Will brain mapping help speed up clinical trials in case of Multiple Sclerosis? Will an Alzheimer’s patient get an earlier diagnosis so that he has more time to get his personal affairs in order? Will the family of a Road Traffic Accident patient get more concrete answers about their loved one’s chances to pull through? This technology like any other will only make economic sense if it creates significant value in people’s lives.

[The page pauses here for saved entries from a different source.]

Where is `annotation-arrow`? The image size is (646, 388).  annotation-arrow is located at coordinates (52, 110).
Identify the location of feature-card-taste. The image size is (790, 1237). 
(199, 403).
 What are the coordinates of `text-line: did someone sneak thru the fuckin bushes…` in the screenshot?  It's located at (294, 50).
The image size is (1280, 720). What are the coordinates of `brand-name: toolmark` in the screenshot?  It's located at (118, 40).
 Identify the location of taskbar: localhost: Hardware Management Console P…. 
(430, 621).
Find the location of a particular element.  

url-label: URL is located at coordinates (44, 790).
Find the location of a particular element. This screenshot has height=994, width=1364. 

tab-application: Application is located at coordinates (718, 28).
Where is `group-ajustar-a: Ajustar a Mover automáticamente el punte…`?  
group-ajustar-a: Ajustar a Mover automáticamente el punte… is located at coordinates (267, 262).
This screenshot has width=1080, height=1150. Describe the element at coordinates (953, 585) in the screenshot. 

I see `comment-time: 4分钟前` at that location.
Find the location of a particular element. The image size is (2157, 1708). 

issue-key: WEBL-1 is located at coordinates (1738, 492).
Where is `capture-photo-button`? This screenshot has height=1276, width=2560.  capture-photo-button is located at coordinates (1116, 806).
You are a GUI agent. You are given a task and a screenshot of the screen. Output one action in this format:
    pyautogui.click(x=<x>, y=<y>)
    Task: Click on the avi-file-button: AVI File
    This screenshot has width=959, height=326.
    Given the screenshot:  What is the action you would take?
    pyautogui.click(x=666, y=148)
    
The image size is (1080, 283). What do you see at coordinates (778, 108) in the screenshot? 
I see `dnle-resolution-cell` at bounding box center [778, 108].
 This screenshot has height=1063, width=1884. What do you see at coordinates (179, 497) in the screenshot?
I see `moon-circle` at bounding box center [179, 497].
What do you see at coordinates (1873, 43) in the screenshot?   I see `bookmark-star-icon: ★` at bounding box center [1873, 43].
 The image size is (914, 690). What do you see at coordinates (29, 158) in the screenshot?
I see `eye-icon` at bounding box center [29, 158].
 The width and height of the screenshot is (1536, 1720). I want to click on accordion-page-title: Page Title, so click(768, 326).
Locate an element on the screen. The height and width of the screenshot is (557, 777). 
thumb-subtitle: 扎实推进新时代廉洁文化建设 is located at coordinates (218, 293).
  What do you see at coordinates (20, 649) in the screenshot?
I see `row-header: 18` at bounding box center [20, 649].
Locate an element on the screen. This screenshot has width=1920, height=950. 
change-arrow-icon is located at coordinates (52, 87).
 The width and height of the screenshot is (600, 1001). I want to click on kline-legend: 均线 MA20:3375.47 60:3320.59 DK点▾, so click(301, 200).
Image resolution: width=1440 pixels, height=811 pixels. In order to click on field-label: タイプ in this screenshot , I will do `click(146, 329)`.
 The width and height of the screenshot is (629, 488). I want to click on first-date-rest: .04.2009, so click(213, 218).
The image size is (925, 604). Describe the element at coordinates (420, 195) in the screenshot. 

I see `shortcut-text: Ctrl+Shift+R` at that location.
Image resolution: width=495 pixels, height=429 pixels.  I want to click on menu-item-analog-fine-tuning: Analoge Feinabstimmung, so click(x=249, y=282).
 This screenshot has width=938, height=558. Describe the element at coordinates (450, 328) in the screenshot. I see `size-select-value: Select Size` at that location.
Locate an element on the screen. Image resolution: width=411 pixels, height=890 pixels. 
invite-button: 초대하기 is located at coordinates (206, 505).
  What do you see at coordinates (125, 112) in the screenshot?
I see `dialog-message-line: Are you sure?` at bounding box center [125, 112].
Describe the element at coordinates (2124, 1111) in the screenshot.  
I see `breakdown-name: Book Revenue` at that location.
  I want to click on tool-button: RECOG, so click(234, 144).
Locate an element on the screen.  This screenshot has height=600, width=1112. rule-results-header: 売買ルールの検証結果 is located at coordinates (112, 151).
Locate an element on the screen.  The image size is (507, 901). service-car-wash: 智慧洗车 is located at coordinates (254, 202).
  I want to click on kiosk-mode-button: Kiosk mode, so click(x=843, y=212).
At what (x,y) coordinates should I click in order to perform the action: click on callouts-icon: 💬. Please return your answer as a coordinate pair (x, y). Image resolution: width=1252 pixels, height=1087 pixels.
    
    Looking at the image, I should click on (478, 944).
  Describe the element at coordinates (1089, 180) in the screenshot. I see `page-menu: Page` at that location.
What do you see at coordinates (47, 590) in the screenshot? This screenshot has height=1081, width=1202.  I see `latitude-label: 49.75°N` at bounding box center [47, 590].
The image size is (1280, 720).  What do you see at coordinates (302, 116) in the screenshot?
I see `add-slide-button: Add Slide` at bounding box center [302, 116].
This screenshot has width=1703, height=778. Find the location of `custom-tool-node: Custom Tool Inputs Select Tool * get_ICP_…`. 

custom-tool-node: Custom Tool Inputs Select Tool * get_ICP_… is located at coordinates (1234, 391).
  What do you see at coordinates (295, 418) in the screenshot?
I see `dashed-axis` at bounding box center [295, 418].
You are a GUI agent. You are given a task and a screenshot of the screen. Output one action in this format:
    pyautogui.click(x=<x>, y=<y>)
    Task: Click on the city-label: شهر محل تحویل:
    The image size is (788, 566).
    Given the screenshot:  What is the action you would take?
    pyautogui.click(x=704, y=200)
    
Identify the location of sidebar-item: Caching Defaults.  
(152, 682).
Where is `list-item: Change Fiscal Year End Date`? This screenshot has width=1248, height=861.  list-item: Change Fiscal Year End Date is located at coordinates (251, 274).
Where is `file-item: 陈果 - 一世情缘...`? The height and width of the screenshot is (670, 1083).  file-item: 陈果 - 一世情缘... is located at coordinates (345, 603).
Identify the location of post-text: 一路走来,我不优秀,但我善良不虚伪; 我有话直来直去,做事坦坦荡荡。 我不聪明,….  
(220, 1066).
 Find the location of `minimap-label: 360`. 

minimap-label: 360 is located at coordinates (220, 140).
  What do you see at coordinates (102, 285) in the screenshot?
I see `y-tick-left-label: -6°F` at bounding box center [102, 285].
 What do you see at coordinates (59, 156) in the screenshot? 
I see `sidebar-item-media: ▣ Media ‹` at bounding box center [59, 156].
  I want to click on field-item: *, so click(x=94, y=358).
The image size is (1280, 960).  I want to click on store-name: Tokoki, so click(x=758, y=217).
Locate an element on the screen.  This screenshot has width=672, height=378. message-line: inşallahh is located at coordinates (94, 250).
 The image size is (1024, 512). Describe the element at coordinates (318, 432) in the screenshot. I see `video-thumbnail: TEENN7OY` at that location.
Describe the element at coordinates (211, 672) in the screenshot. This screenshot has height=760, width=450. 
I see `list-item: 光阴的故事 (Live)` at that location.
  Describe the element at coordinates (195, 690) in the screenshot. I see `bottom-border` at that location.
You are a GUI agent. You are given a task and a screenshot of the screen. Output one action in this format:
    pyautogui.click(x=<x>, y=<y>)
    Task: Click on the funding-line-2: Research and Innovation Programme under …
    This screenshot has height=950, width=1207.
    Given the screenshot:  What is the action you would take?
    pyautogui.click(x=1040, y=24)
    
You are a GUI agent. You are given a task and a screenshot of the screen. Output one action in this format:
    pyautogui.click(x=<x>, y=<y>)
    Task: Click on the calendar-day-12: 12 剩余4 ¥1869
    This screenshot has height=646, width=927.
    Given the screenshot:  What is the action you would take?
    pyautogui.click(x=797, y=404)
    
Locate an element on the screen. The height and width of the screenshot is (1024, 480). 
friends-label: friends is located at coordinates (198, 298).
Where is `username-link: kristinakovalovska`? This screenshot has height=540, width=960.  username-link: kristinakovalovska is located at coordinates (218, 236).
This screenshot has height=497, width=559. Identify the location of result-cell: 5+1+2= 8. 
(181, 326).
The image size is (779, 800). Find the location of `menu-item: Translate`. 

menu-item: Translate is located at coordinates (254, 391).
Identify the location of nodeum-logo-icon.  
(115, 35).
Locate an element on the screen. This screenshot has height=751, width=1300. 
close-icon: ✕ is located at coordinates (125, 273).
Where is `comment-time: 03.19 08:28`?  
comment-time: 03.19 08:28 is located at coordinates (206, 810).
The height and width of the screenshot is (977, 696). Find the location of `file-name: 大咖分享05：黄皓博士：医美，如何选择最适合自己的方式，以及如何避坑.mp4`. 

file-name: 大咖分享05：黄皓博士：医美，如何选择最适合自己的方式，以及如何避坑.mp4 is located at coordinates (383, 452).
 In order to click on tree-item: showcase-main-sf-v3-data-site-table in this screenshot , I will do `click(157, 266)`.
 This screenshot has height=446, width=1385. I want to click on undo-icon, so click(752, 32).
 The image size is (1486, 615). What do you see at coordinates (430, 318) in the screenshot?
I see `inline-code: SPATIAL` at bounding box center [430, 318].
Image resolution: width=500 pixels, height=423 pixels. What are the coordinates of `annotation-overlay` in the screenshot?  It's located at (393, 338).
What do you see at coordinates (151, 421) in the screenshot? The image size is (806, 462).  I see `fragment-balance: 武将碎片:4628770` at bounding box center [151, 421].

NeuroShield™, a cloud based Clinical Decision Support Tool for Neurological Disorders, is being developed by InMed Prognostics, a Pune based healthcare tech startup. It provides volume analysis of brain parts segmented from 3D MRI and compares it to Indian reference ranges built specifically from Indian population data.

If Google Maps is showing routes to autonomous vehicles today, the idea of ‘bio-tagging’ target voxels for robotic surgeries with the help of such readily available brain maps doesn’t seem too far fetched. Neither does the idea of two neurosurgeons sitting in a cafe and brainstorming the surgical approach to a holographic reconstruction of a segmented brain pathology seem too futuristic.

SentiAR provides real-time holographic visualization of the patient’s actual anatomy in the clinical setting, literally floating over the patient.